Subject: bin/6832: savecore deficiencies
To: None <gnats-bugs@gnats.netbsd.org>
From: None <bgrayson@ece.utexas.edu>
List: netbsd-bugs
Date: 01/17/1999 22:57:30
>Number:         6832
>Category:       bin
>Synopsis:       savecore could be better
>Confidential:   no
>Severity:       serious
>Priority:       medium
>Responsible:    bin-bug-people (Utility Bug People)
>State:          open
>Class:          sw-bug
>Submitter-Id:   net
>Arrival-Date:   Sun Jan 17 21:05:01 1999
>Last-Modified:
>Originator:     Brian Grayson
>Organization:
	Parallel and Distributed Systems
	Electrical and Computer Engineering
	The University of Texas at Austin
>Release:        Jan 15, 1998
>Environment:

>Description:
	As a NetBSD-helper-wannabe, I've been quite frustrated
	with how savecore does and doesn't work.  There are
	several things that could be better!

	1.  There is no reference to a crash(8) man page.  Each
	architecture should have a crash man page talking about
	what occurs when crashes happen, how (in general terms)
	savecore saves the information for further perusal, and
	how to debug a dead kernel using the saved info (i.e.,
	print a backtrace, do a ps).  
	
	The hp300 and vax archs have crash(8) man pages, which
	would be a good start for the other archs.  panic(9)
	and other things should also x-ref the crash(8) man page.

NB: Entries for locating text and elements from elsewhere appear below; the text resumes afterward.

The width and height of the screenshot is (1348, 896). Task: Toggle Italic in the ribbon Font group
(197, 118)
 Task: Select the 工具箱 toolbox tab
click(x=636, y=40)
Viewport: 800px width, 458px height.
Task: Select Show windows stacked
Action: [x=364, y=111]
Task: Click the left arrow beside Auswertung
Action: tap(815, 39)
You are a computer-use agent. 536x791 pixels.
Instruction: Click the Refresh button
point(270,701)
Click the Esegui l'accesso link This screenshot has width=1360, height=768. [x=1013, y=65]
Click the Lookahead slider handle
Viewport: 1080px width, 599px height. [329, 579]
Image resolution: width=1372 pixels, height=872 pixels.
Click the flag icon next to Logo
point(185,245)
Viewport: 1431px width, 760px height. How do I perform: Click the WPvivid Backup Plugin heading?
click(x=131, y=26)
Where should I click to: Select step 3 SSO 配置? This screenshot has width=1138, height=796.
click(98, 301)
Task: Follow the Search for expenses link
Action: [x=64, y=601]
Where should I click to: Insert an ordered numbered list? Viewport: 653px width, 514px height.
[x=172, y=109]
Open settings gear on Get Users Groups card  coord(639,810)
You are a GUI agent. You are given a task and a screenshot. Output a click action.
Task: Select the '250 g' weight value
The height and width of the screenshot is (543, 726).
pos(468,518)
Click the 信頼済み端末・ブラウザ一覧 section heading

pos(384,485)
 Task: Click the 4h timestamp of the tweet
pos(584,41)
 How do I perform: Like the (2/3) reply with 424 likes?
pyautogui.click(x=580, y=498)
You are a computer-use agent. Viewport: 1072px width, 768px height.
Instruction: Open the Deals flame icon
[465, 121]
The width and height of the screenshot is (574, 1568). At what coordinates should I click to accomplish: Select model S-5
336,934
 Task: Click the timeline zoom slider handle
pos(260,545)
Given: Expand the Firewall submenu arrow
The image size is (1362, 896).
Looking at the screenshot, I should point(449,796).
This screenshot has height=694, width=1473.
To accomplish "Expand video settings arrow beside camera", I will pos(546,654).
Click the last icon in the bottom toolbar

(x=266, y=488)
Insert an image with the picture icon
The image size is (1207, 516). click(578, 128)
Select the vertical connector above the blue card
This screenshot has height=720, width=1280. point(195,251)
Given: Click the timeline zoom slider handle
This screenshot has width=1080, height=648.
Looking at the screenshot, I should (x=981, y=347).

	2.  Some of the exit conditions don't tell much
	information, even with -v.  For example, the error message
	"/dev/wd0e: Device busy" could be something like "Failure
	while attempting to open dump device /dev/wd0e:  Device
	busy".  (Also, this particular failure is one failure
	mode for when /netbsd and the crashed kernel aren't the
	same -- wd0e is an FFS file system, not a swap partition.
	A note like "Check that /netbsd is your running
	kernel, and the kernel xxx passed via -N (if any) is the
	kernel that caused the panic" would be nice.  There are
	several other common exit points that should have similar
	messages about kernel names.)

	3.  There is no -N-style option to deal with the
	currently-running kernel being different from /netbsd.
	For example, I currently am running /netbsd-test3, with a
	crashdump from /netbsd-test3.  We need two -N-style
	options, one for the current kernel, and the
	already-existing -N option for the dead kernel.

	4.  savecore's failure to save when there is a crash is too
	quiet.  Perhaps each exit(1) call should be replaced
	with something that prints out a more noticeable message
	(*** savecore failure:  xxx)?
>How-To-Repeat:
>Fix:
	Some of the above are over my head.  I'll try to send in
	patches as I write them over the next few weeks, if no
	one else beats me to it.
>Audit-Trail:
>Unformatted: